Printf gives memory access error and behaves weirdly


im starting to notice that printf in raygen function behaves weirdly, sometimes it prints sometimes it doesn’t, and sometimes it gives me memory access error. is this a known problem?

i’m just trying to print whether a ray hits or misses.

Hi @huyleq1989,

Do you have a lot of output? printf support relies on a CUDA buffering system, and it only has a small buffer, so easy to run out of buffer space which will truncate your output. See this thread Size of printf buffer

It’s ideal to limit your printf output to a small amount, perhaps ideally by passing in the thread index to your kernel that you’d like debug, and only invoking printf when your thread index matches the parameter. Personally I like to wire up my thread index to a mouse click and/or a command line parameter to my application, to make it easy to dynamically set the pixel I’m interested in.


1 Like

thanks for the quick reply.

i have a message with about 40 chars and 6 unsigned ints for each and every ray (e.g. ray index and other parameters im debugging). so it runs out of buffer memory i guess

Yes. The thread linked mentions the default buffer size is 1MB, so if you’re rendering a 1080p image, there isn’t enough space for even 1 character per ray. ;) The thread also mentions it’s the unprocessed string and some data, so there is overhead as well. And lastly, note that you have the option to increase the size of the buffer. The first comment includes the function call you can make to set the buffer size. If you can estimate a conservative buffer size, you can certainly make a larger buffer and probably get it to work, provided it’s still small enough to fit in memory on both CPU & GPU. That’s a quick and easy hack if limiting which threads will print won’t work well.

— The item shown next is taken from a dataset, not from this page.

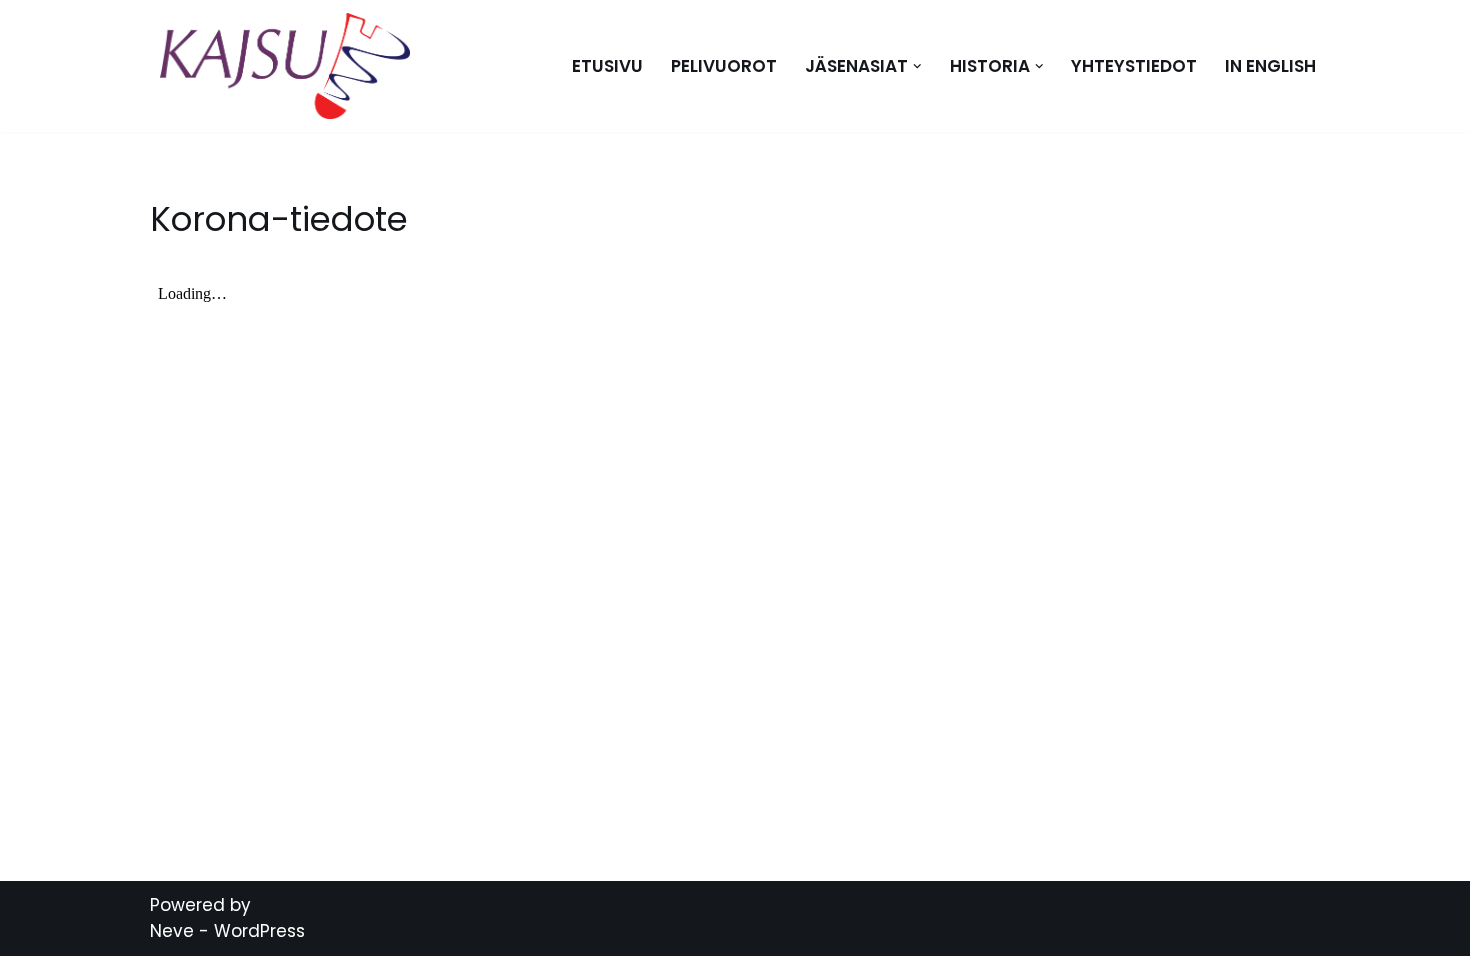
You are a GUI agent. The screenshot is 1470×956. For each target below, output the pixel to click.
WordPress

thank you for the suggestions. i’ll try changing the buffer size.

I would start with limiting the prints to fewer launch indices first.

You didn’t explain why you’re doing this, but if you need the output of all rays in any specific order, you’re not going to get that from CUDA where threads run in parallel.

This is really useful for debugging purposes of individual things where David’s method of simply selecting an erroneous pixel with the mouse and getting output for only that launch index shines.
Mind that the origins of mouse window coordinates and launch index coordinates are usually different (origin left-top vs. left-bottom), or when mapping launch indices differently for multi-GPU load distribution.

thanks for your pointers. i’m not rendering any images actually. i want to, at a number of locations, compute some integral that depends on the closest hit distance and the hit primitive. It’s kind of complicated so now what i ended up doing is to allocate additional arrays to store debugging information, to avoid using printf.

1 Like

That’s an excellent alternative, in my opinion, we should have mentioned it. ;) Allocating your own buffers for debugging and doing the printing on the CPU side gives you more control and explicit understanding of the sizes needed, and it let’s you control the order and minimize the storage space.


1 Like

This topic was automatically closed 14 days after the last reply. New replies are no longer allowed.